There are three inventory management methods in pharmacy:
The first involves a visual assessment of drugs’ availability in accordance with the list of drugs, as needed. A pharmacist orders a product when the stock falls below a certain level.
The periodic method of management is based on the fact that the pharmacist counts the reserves and compares them with a list of desired reserves on a regular basis at predetermined periods. When the inventory level falls below the minimum, an order is posted.
An automated control system is the most common technique in developed countries, the most effective way to optimize reserves.

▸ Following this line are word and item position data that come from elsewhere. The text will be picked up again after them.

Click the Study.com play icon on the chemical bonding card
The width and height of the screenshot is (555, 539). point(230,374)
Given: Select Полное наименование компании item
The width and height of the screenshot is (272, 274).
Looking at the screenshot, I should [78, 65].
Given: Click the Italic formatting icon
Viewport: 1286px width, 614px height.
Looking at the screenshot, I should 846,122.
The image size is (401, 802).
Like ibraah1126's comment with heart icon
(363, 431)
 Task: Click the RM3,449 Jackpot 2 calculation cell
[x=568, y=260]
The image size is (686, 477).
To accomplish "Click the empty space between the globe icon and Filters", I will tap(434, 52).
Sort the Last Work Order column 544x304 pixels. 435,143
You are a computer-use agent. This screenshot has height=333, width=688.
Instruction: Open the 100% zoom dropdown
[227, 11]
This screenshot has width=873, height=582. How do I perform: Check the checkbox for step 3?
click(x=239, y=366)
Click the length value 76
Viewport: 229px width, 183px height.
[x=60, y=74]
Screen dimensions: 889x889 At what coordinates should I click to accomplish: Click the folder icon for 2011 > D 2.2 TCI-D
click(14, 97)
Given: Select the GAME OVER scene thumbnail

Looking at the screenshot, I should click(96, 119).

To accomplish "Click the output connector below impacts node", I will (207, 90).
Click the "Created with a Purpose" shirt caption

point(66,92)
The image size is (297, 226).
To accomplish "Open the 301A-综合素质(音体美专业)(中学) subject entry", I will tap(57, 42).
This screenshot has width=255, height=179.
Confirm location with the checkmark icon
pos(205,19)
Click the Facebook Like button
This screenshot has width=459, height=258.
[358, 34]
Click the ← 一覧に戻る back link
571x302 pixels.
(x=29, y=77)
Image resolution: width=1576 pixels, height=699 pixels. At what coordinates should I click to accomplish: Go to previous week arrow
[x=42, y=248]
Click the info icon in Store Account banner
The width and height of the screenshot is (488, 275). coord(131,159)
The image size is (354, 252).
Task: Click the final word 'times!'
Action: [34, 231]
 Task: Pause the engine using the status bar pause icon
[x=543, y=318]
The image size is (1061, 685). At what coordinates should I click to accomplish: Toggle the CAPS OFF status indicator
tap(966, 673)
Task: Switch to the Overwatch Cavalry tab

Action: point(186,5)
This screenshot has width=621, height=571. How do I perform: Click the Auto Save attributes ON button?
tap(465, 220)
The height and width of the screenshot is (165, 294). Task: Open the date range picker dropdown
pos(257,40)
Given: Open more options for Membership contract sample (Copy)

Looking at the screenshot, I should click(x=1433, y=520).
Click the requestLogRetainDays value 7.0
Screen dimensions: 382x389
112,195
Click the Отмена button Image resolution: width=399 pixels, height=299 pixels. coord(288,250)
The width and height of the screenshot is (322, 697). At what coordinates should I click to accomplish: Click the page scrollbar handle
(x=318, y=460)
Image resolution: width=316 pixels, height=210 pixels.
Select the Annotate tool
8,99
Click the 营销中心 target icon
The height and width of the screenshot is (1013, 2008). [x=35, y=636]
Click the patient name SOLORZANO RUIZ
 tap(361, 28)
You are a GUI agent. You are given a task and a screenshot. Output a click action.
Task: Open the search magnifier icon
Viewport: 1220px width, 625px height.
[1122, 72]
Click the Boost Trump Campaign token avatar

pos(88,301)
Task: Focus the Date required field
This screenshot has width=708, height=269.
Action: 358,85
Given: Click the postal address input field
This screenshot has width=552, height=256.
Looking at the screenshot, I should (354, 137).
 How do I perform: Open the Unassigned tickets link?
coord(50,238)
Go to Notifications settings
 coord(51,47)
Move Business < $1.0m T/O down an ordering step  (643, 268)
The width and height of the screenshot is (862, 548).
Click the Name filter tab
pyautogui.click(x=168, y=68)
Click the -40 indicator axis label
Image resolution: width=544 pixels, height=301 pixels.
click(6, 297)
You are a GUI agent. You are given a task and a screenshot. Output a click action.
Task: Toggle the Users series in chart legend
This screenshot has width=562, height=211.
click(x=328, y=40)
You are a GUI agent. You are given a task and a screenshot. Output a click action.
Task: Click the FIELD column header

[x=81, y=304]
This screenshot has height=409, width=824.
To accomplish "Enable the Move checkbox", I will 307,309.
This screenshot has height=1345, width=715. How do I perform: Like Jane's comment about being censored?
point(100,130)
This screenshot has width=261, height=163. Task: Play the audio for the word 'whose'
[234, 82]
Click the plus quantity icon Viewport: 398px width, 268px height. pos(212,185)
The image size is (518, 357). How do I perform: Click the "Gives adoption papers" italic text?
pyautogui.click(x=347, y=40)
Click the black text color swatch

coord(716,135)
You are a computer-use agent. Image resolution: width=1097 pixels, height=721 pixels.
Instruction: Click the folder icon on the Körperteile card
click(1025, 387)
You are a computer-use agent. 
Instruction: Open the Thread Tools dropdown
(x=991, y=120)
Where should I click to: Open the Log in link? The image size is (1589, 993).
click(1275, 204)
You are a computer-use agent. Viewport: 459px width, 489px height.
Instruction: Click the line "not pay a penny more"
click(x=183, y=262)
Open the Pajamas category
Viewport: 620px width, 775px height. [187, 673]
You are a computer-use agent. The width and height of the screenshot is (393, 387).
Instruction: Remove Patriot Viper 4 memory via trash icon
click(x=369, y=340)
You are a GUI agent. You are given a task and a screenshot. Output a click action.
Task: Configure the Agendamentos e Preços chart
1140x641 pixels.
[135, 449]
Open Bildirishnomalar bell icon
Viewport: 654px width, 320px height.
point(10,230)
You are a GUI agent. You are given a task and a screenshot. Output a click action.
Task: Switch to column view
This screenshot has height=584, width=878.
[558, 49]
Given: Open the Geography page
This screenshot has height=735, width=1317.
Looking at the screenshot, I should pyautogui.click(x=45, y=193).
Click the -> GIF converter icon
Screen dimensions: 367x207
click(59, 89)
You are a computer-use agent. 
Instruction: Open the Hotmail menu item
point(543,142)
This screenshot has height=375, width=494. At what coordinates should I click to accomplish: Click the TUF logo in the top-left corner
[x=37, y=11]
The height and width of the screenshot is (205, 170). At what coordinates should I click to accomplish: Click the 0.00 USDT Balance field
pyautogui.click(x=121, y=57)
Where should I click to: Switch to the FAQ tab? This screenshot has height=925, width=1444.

It is based on the work of a computer software product that automatically generates orders based on various factors.
The so-called hybrid method is often used, when the pharmacist regularly checks the real product balances (using visual and periodic methods) with those recorded in a computerized system.
Unfortunately, it is impossible to establish centralized rules for managing inventory for all pharmacies: each pharmacy has its own unique conditions that must be taken into account. For example, a pharmacy located in a busy area with high traffic and with small backrooms has conditions that are fundamentally different from the pharmacy with low traffic and large storage facilities. So the order management system must be configured individually, taking into account factors such as:
• local features
• changes in state subsidies, requirements of the insurance company
• updating of drugs’ instructions
• new approved drugs.
An effective automated inventory management system can accommodate data on lost sales – for example, pharmacists can record "refusals" on the drug’s availability so that in the future its stocks will increase to the optimal level. Such a program can help in deciding whether certain slow-movers should be included in the inventory, or whether it is better for a pharmacy to abandon them altogether as products that are not in demand. So, with four recorded requests, it is quite reasonable to include the drug in the pharmacy assortment.
Inventory management system also should take into account replacements. The pharmacist has the right to replace packages of prescription drugs of different sizes, for example, instead of one package of 100 tablets, dispense two packages of 50 tablets. In some cases, the pharmacy staff will need to contact the doctor to determine if a replacement is acceptable. Of course, it is better to minimize the frequency of replacement in pharmacies. The automated management system plans stocks, increasing the stock of medicines that had to be changed due to the lack of a pharmacy in the assortment.
Individual inventory management system must constantly calculate forecasts and reserve stocks to constantly replenish product balances based on the data entered by the pharmacist, as well as sales data.
Inventory management is critical to the successful competition of a pharmacy and its operation in general. To help you analyze how well you manage inventory, you can calculate the inventory turnover rate (ITOR). It can be defined for the entire pharmacy or a specific department, for example, parenteral drugs, cardiac drugs, and so on. The ITOR is calculated as the ratio of the cost of products sold to the average inventory. Average inventory is calculated by averaging beginning inventory and ending inventory values during a specified period of time.
ITOR = Cost of goods sold / Average inventory
Average inventory = ½( Beginning inventory values + Ending inventory values)
ITOR should be compared to a previous period (for example, the same period last year) to infer how well you manage inventory. Economists offer the following interpretation of the ITOR. Value of 10 or more is average and indicates that the pharmacy sold stock a total of 10 times during the specified time interval. Higher values indicate a high turnover of goods over a certain period of time. A low level of ITOR indicates inefficient inventory management, their low turnover and sales level. In such a situation, an additional assessment of the orders' correctness is necessary.